THE TASK: Render the entries as a numbered list, from the start of the entries through the line that contains "Language is located", and omit any blank lines. Leave the pictures out of your answer.

-- START OF MATERIAL SUPPLIED --

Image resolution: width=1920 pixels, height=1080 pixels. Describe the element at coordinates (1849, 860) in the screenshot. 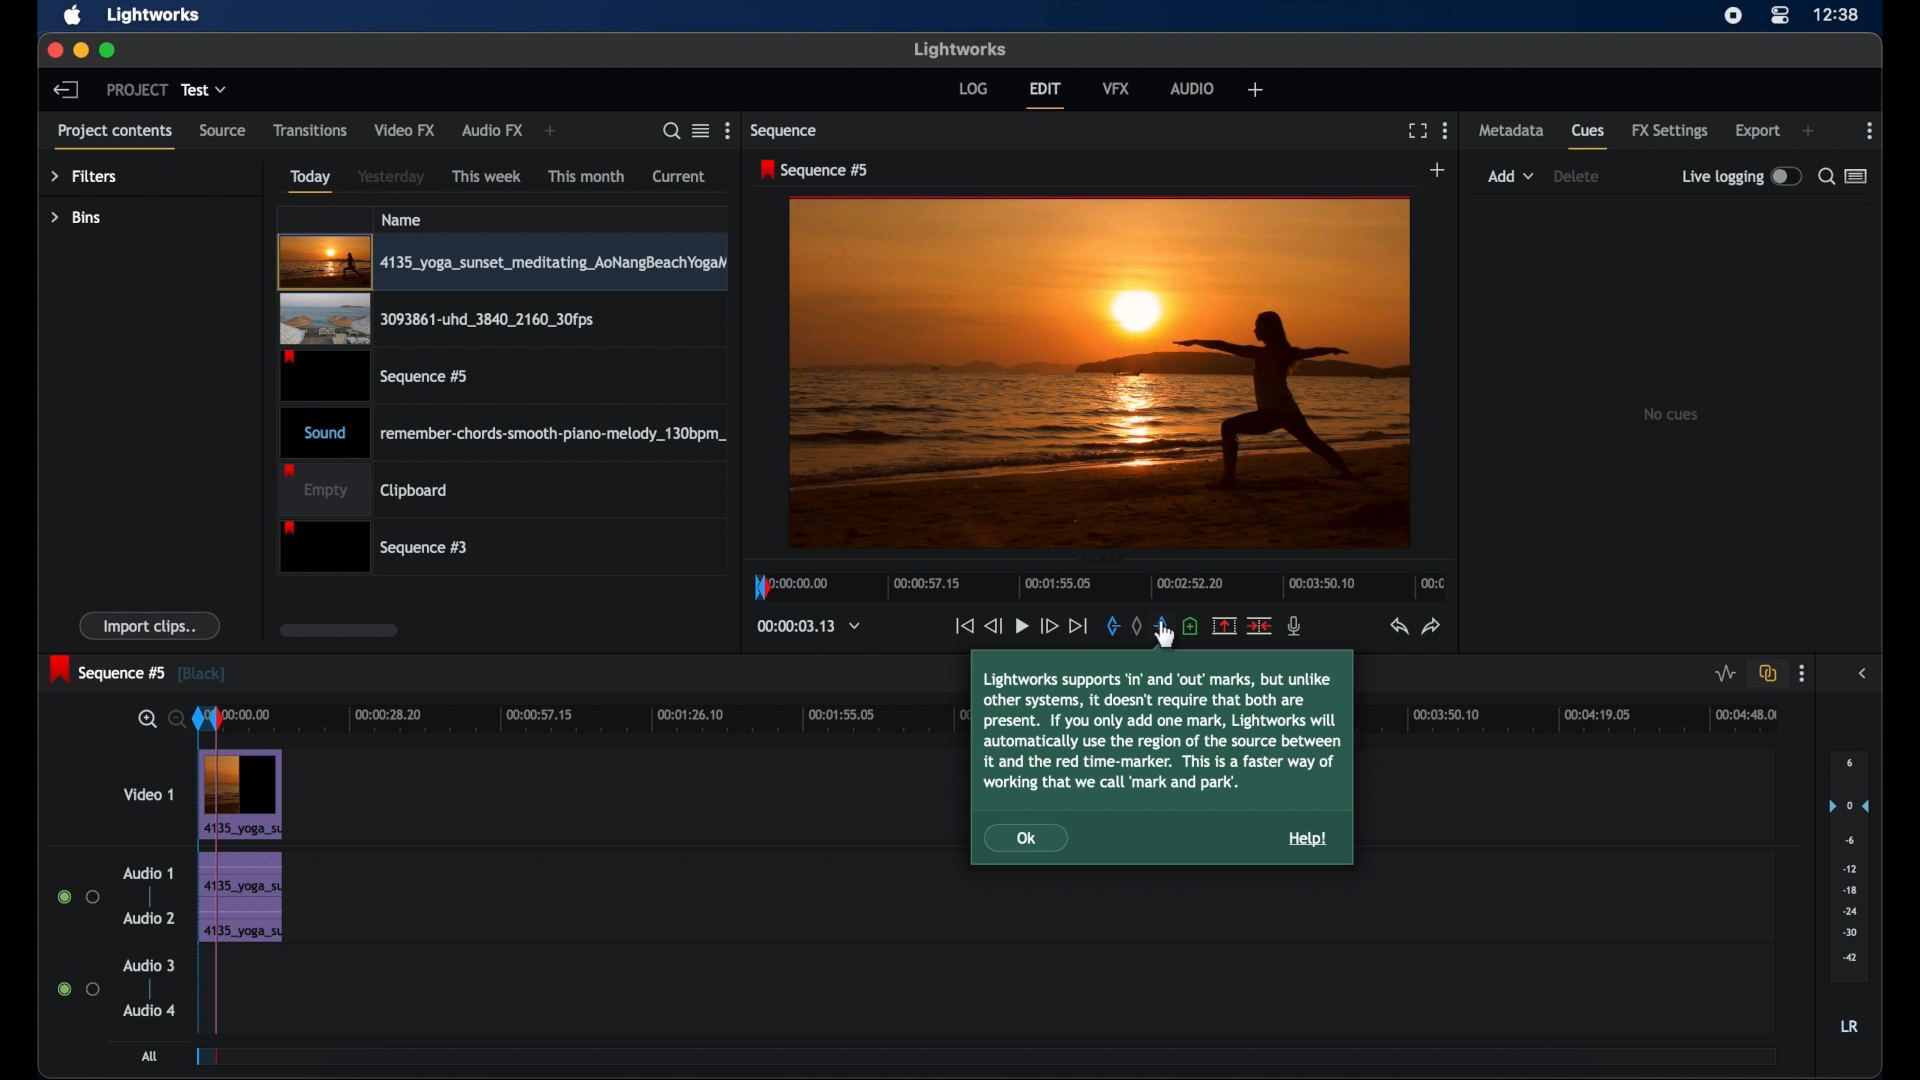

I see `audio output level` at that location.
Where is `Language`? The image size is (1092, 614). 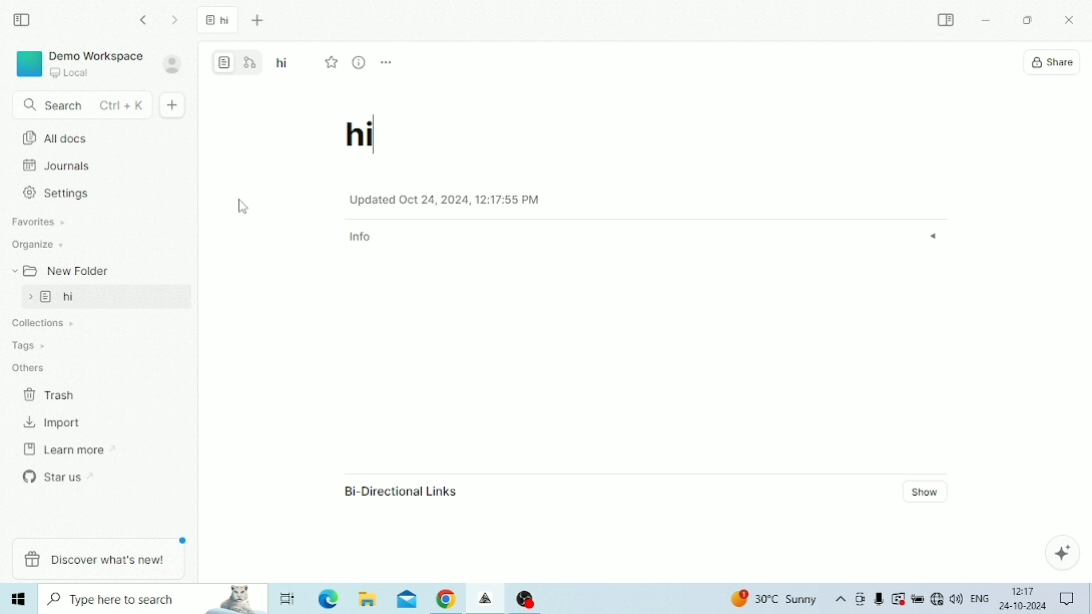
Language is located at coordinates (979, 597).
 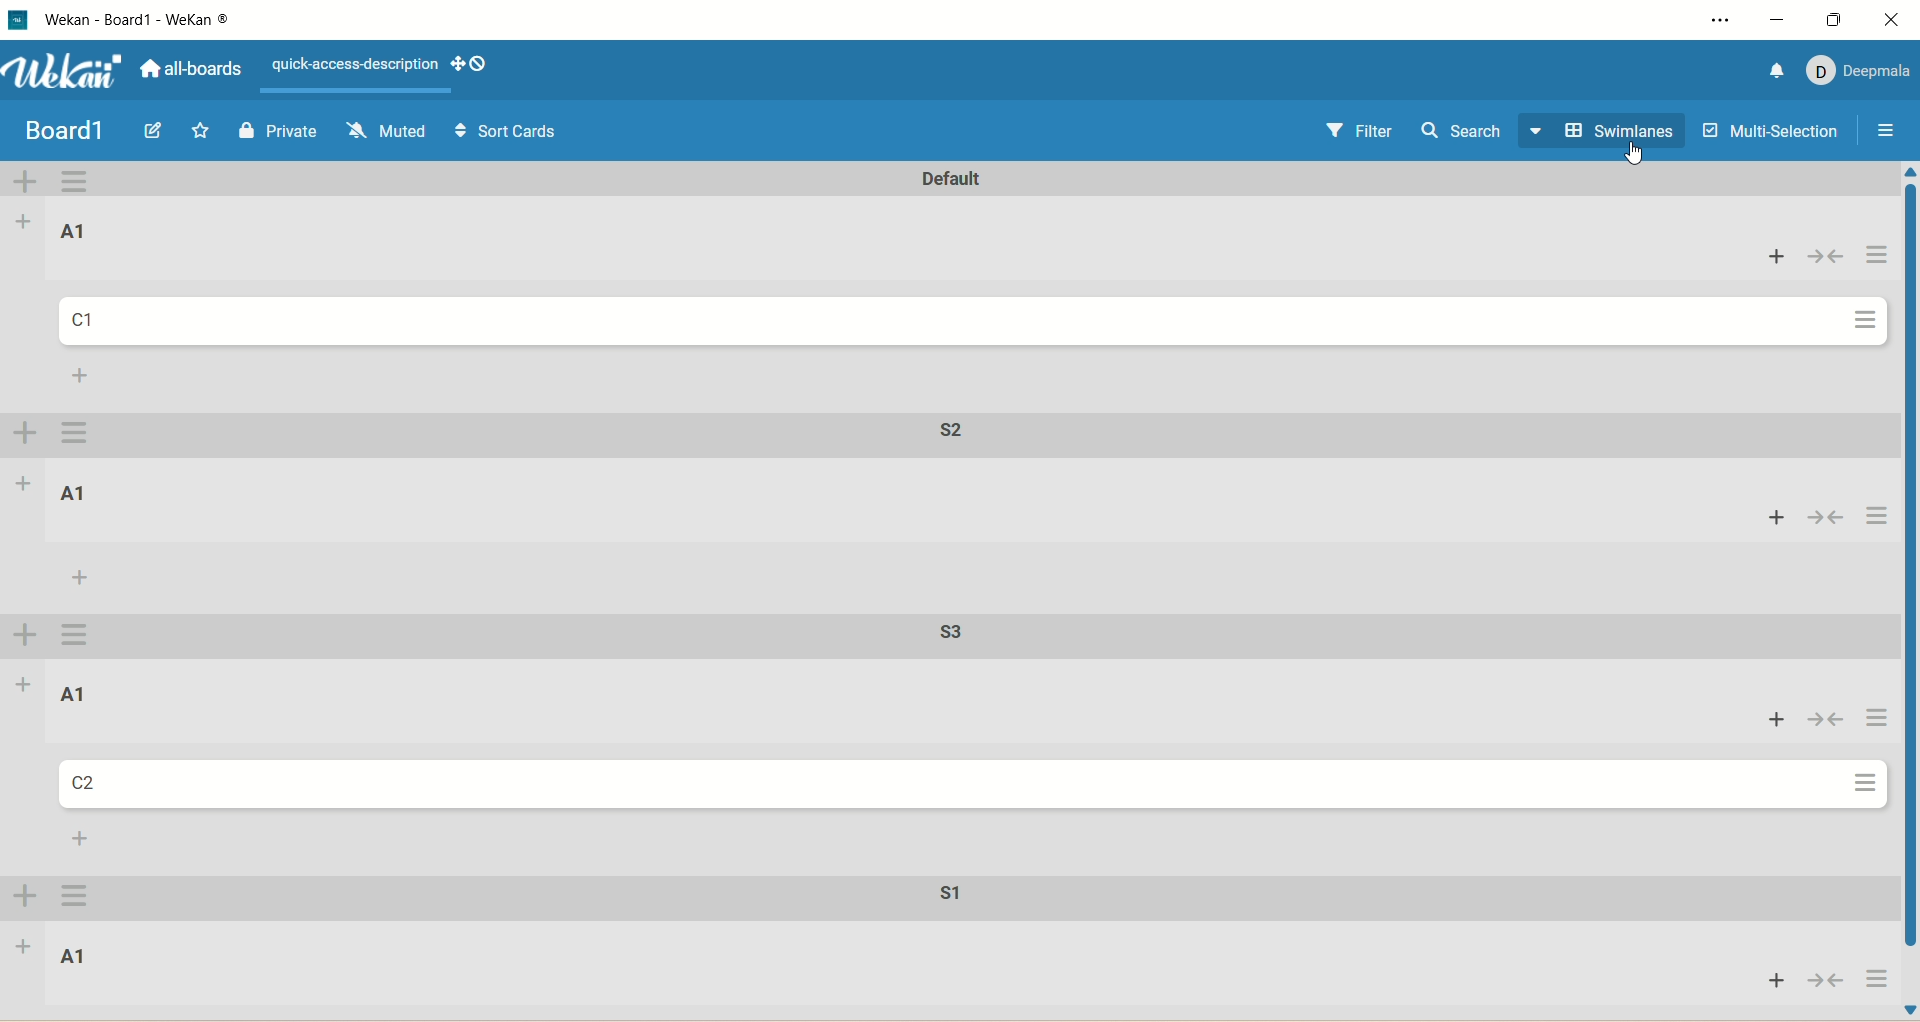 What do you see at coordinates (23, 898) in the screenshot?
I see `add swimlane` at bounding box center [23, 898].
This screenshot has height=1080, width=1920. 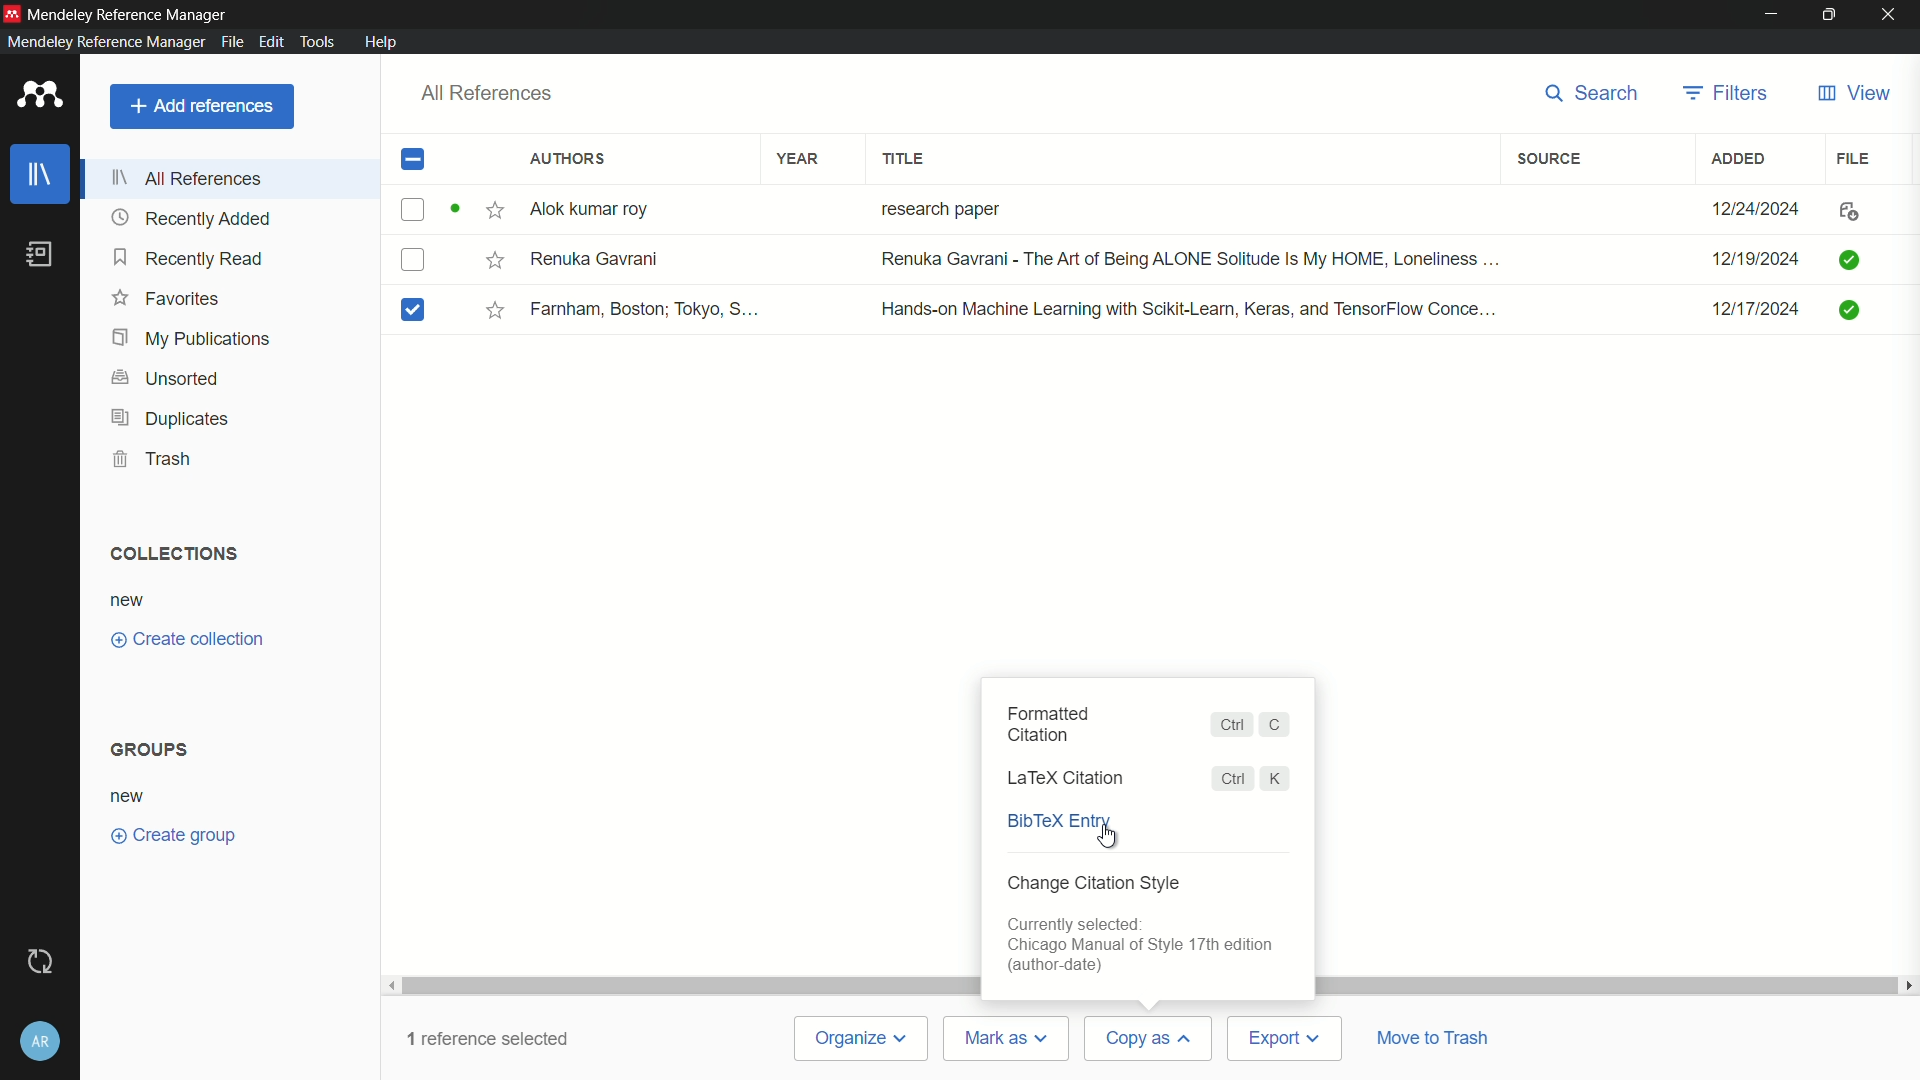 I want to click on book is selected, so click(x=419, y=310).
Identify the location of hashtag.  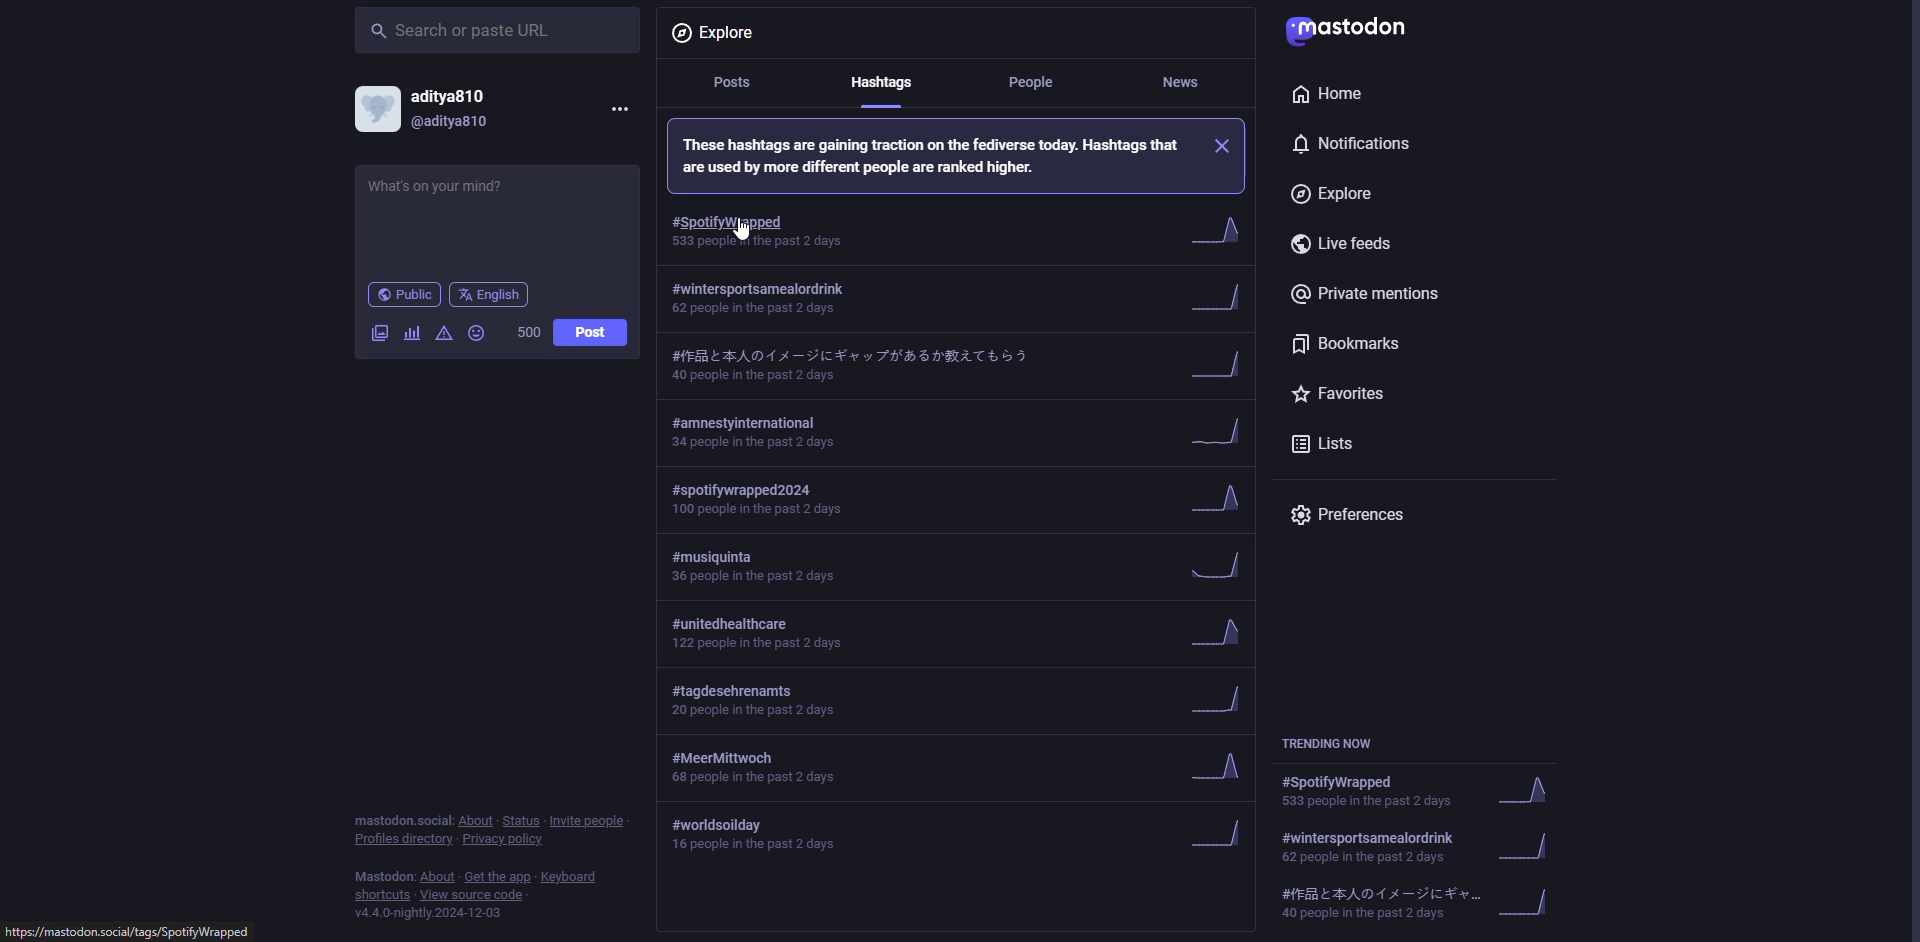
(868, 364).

-- END OF MATERIAL SUPPLIED --

WRITTEN REPLY:
1. Image resolution: width=1920 pixels, height=1080 pixels. Describe the element at coordinates (1849, 860) in the screenshot. 
2. I see `audio output level` at that location.
3. Where is `Language`? The image size is (1092, 614). 
4. Language is located at coordinates (979, 597).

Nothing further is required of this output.